**TO DO:** Reproduce the listing below word for word, leaving out the pictures.
== RECORDS FOR THE EXERCISE
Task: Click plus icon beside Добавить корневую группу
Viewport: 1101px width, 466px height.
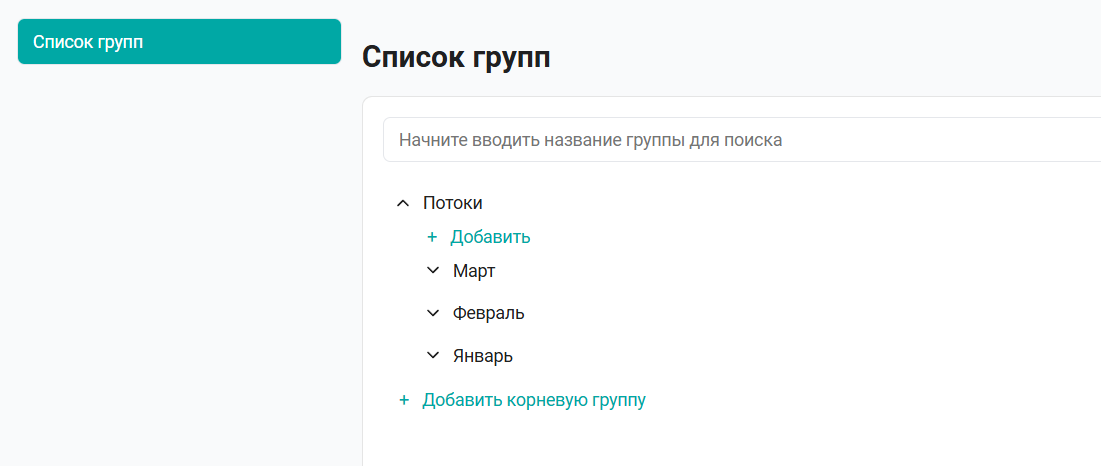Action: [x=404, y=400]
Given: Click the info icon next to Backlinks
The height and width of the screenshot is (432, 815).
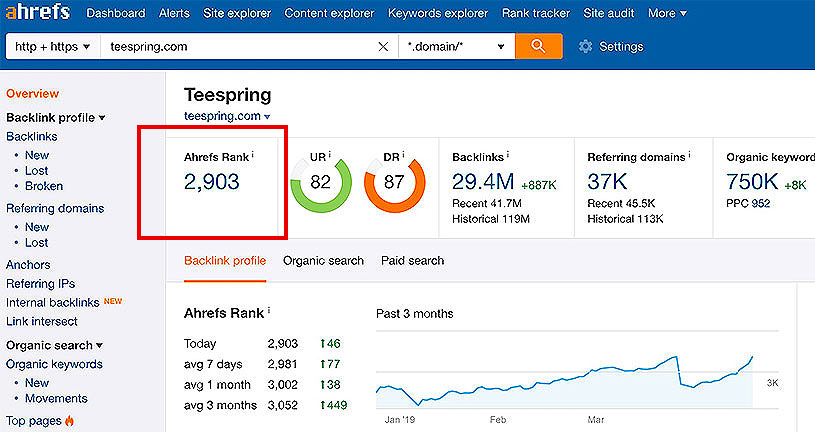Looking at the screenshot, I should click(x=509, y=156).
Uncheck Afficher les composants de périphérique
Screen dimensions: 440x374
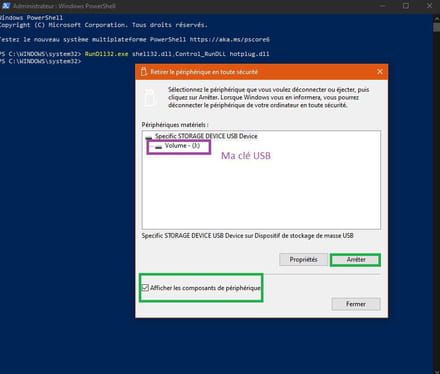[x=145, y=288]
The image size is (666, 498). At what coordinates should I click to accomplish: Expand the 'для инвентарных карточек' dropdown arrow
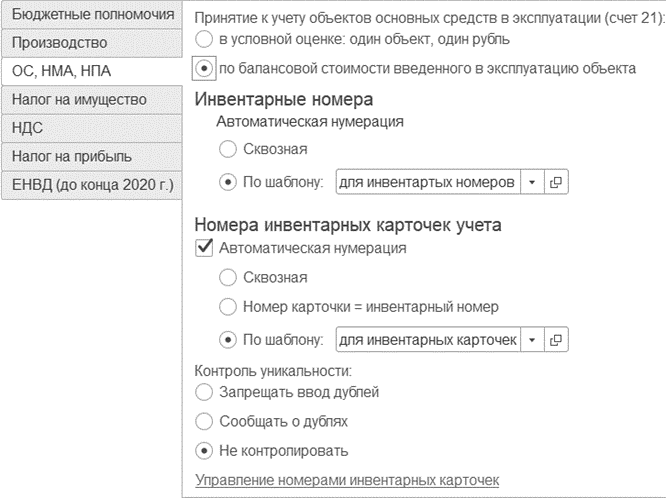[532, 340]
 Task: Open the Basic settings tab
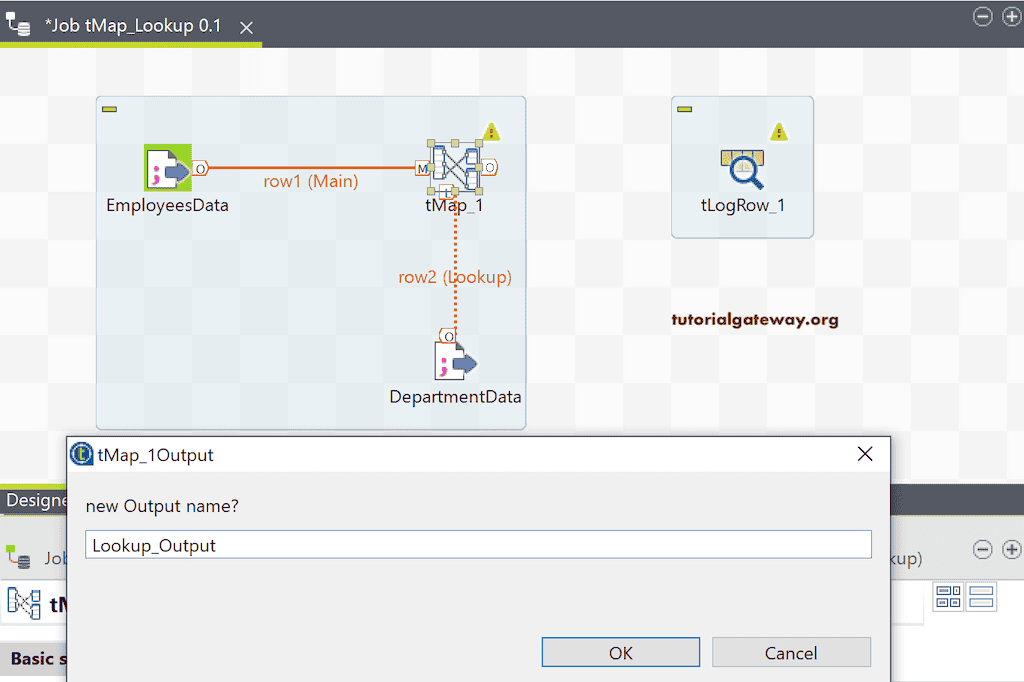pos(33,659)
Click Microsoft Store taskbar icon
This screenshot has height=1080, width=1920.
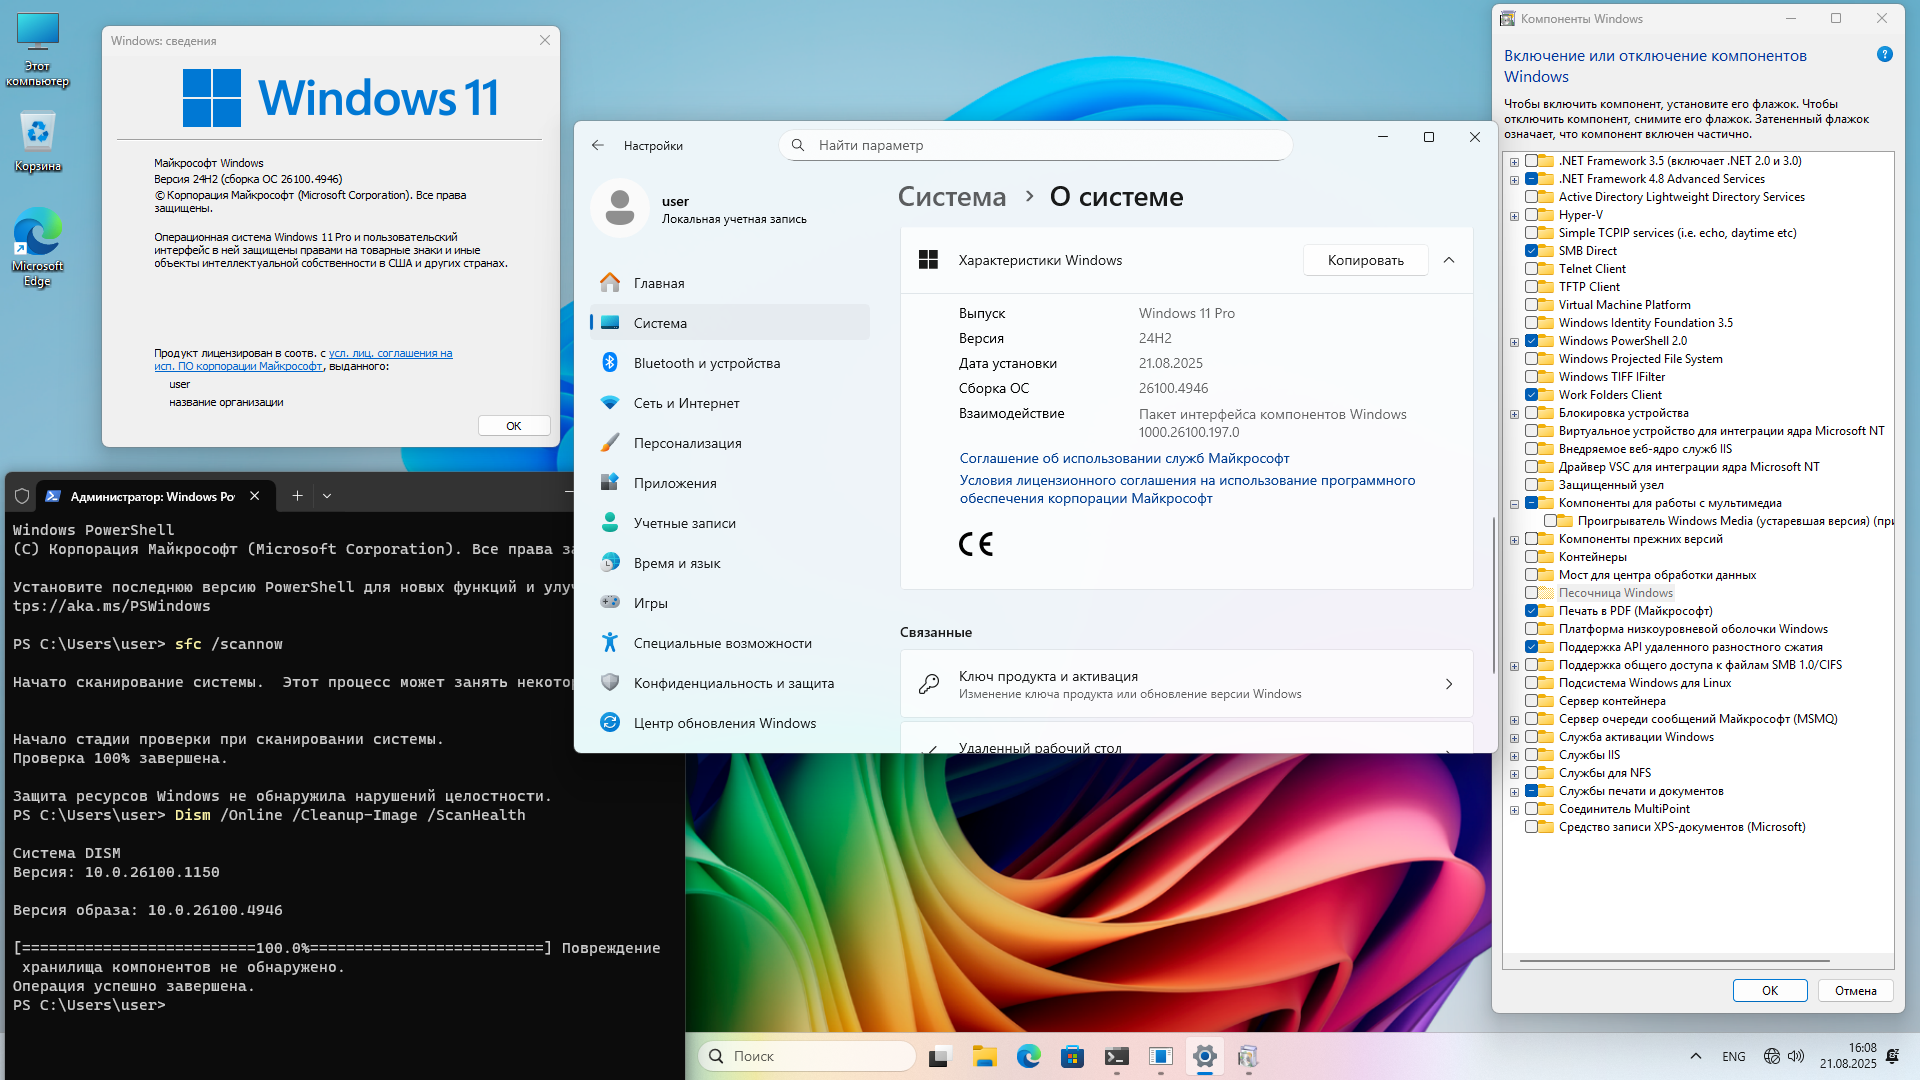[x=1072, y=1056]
====
**WORKED SOLUTION:**
Task: Click plus icon beside Добавить корневую группу
Viewport: 1101px width, 466px height.
Action: [x=404, y=400]
Given: Click the info icon next to Backlinks
The height and width of the screenshot is (432, 815).
Looking at the screenshot, I should click(x=509, y=156).
Uncheck Afficher les composants de périphérique
Screen dimensions: 440x374
[x=145, y=288]
The image size is (666, 498). At what coordinates should I click to accomplish: Expand the 'для инвентарных карточек' dropdown arrow
[532, 340]
 Task: Open the Basic settings tab
pos(33,659)
Click Microsoft Store taskbar icon
This screenshot has height=1080, width=1920.
[x=1072, y=1056]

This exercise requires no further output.